*** Opening of Data supplied ***

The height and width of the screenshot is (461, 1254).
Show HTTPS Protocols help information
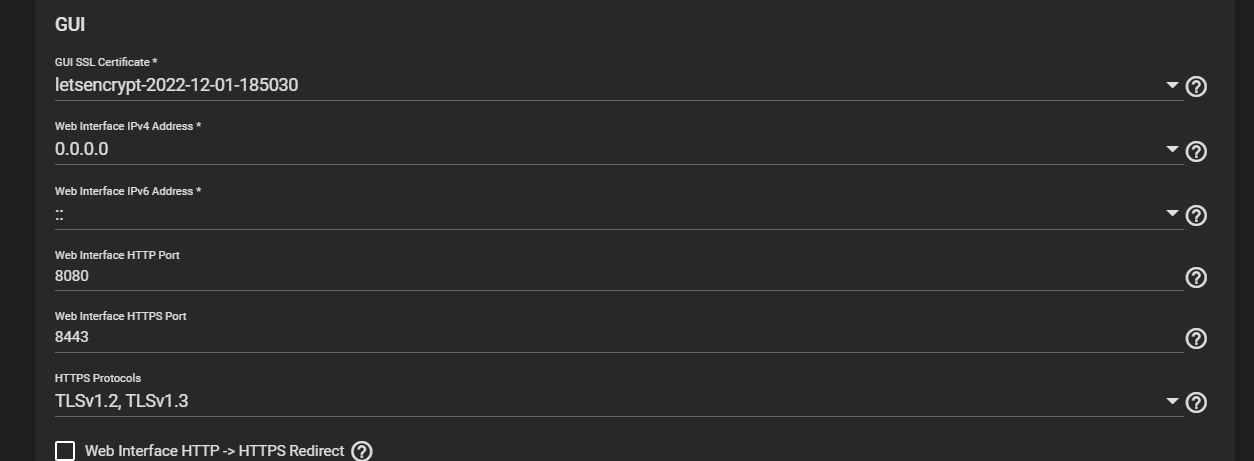(1196, 403)
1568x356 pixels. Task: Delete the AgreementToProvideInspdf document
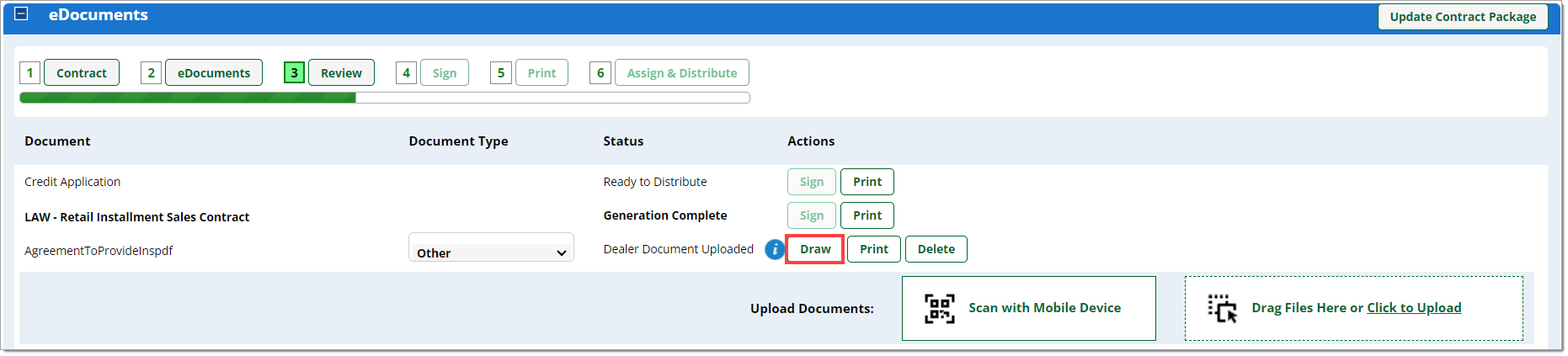pos(936,249)
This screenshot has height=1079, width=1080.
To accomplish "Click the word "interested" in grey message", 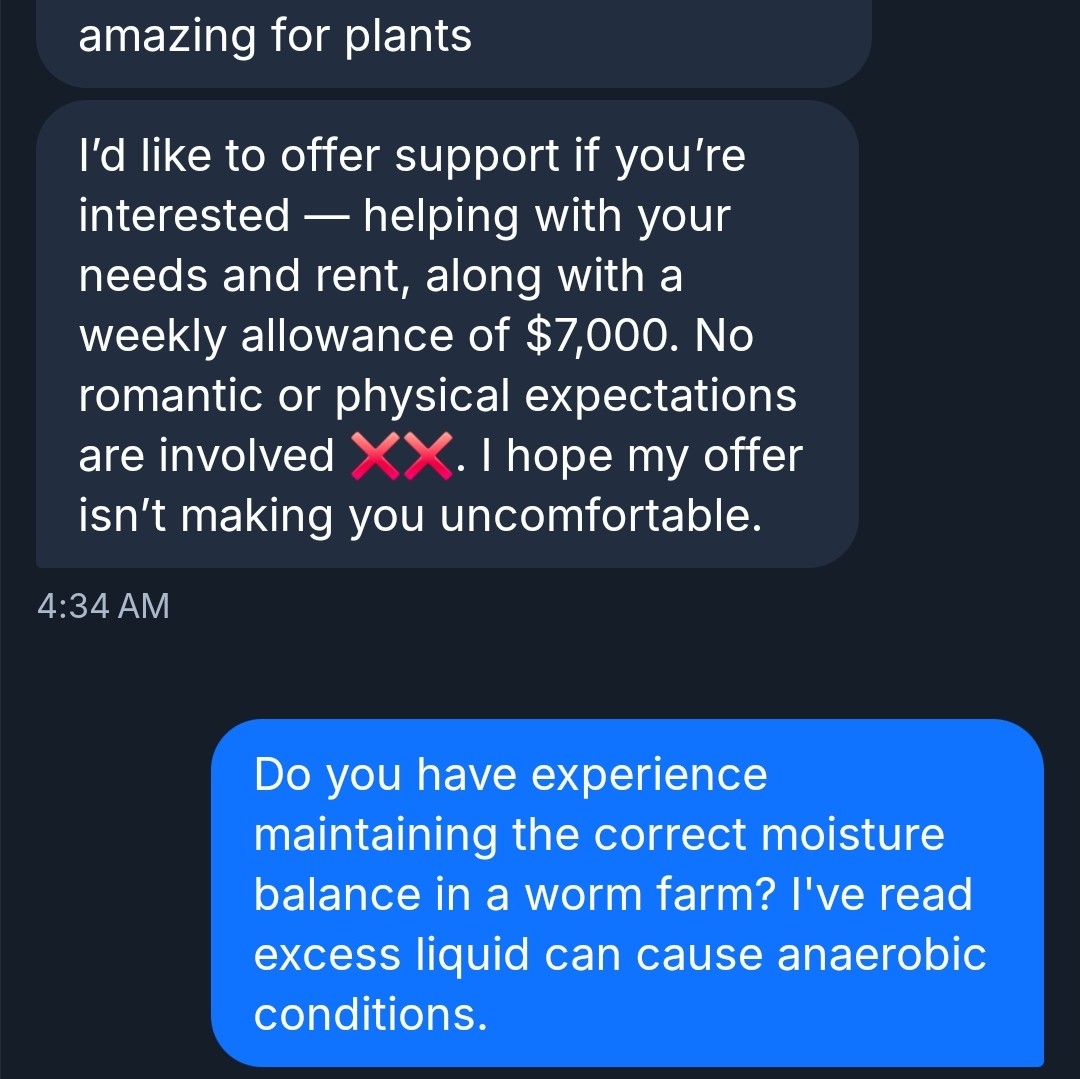I will [184, 216].
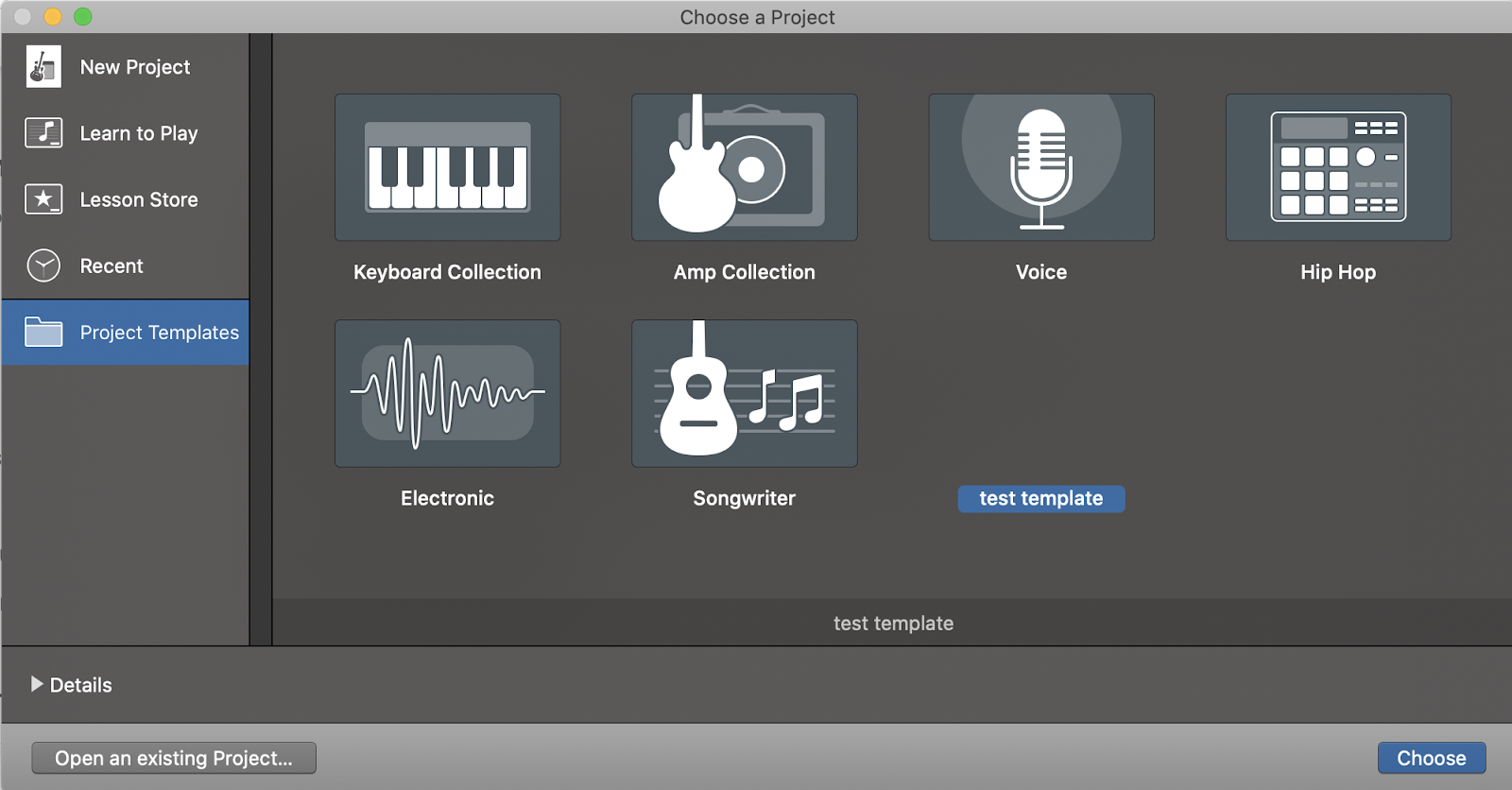Select the Amp Collection guitar icon
This screenshot has height=790, width=1512.
point(744,167)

*** Close of Data supplied ***

From the opening line of the entries above to the line that holds "This screenshot has height=1079, width=1080.", inclusive, reproduce each line exactly and omit any picture.

Task response:
The height and width of the screenshot is (461, 1254).
Show HTTPS Protocols help information
(1196, 403)
1568x356 pixels. Task: Delete the AgreementToProvideInspdf document
pos(936,249)
This screenshot has height=1079, width=1080.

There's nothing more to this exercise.